***** Testo fornito *****

«Ringrazio molto il Governatore Visco per le parole di apprezzamento che ha rivolto al mio Governo nella sua audizione di questa mattina. Confermo che abbiamo sempre avuto la massima collaborazione istituzionale, anche quando non eravamo d’accordo su tutto nel merito. Mi fa piacere che egli finalmente fughi ogni dubbio sul comportamento dei ministri». Si può partire dalle parole di Matteo Renzi per capire che piega ha preso, martedì, l’audizione del governatore della Banca d’Italia Ignazio Visco nella Commissione banche del Senato. Il grande accusatore, che chiese attraverso una mozione parlamentare di non confermare il numero uno di Via Nazionale, finisce per ringraziarlo di non aver infierito sulle richieste dei suoi ministri, in particolare Maria Elena Boschi, circa Banca Etruria.
Poco prima delle 22, dopo un’estenuante dozzina di ore di audizione, un altro esponente del partito che ha votato per sfiduciare il governatore, Mauro Del Barba, usa così le sue domande: ringrazia Visco per la chiarezza e per il contributo che le sue parole hanno dato ai futuri lavori parlamentari; ne apprezza le autocritiche; chiede di commentare quanto già scritto nella relazione iniziale; gli dà una sponda nel rigettare le richieste dei Cinque Stelle sulla nazionalizzazione completa dell’Istituto e rinuncia a una domanda sulla “moral suasion” della banca d’Italia. Non proprio un attacco alla giugulare, considerato che solo venti giorni fa Renzi se ne usciva così: «Non credo dormirà sonni tranquilli Visco questa notte».
Altri interventi da commissari dello stesso partito erano stati più vivaci. Franco Vazio, per esempio, ha chiesto conto delle lamentele di Consob per non aver ricevuto elementi per mettere in guardia i risparmiatori di CariFerrara e Banca Marche. Ma l’impressione è che il Partito Democratico non avesse alcuna voglia di prendere altri rovesci dalla Commissione banche, quindi niente attacco e piuttosto catenaccio.

***** Dati forniti *****

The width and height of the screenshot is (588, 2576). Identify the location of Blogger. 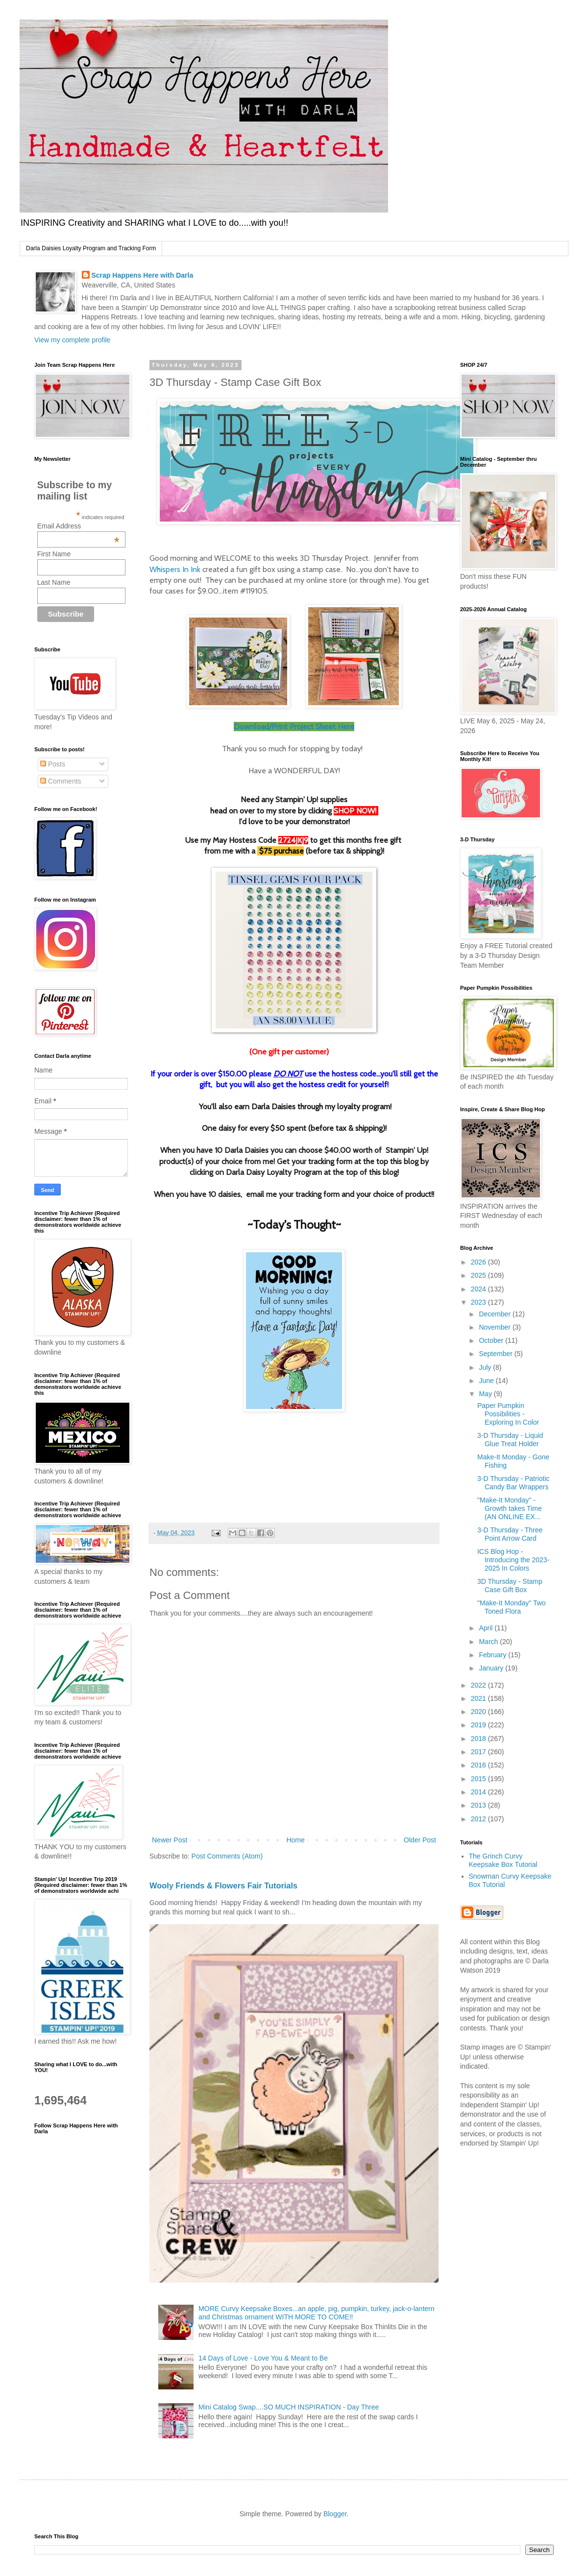
(334, 2514).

*****

Trascrivi parola per parola il passo del testo fornito da "Altri interventi da" a "e piuttosto catenaccio.". I dati non hanno alcun ruolo in questo lavoro.

(Risultato)
Altri interventi da commissari dello stesso partito erano stati più vivaci. Franco Vazio, per esempio, ha chiesto conto delle lamentele di Consob per non aver ricevuto elementi per mettere in guardia i risparmiatori di CariFerrara e Banca Marche. Ma l’impressione è che il Partito Democratico non avesse alcuna voglia di prendere altri rovesci dalla Commissione banche, quindi niente attacco e piuttosto catenaccio.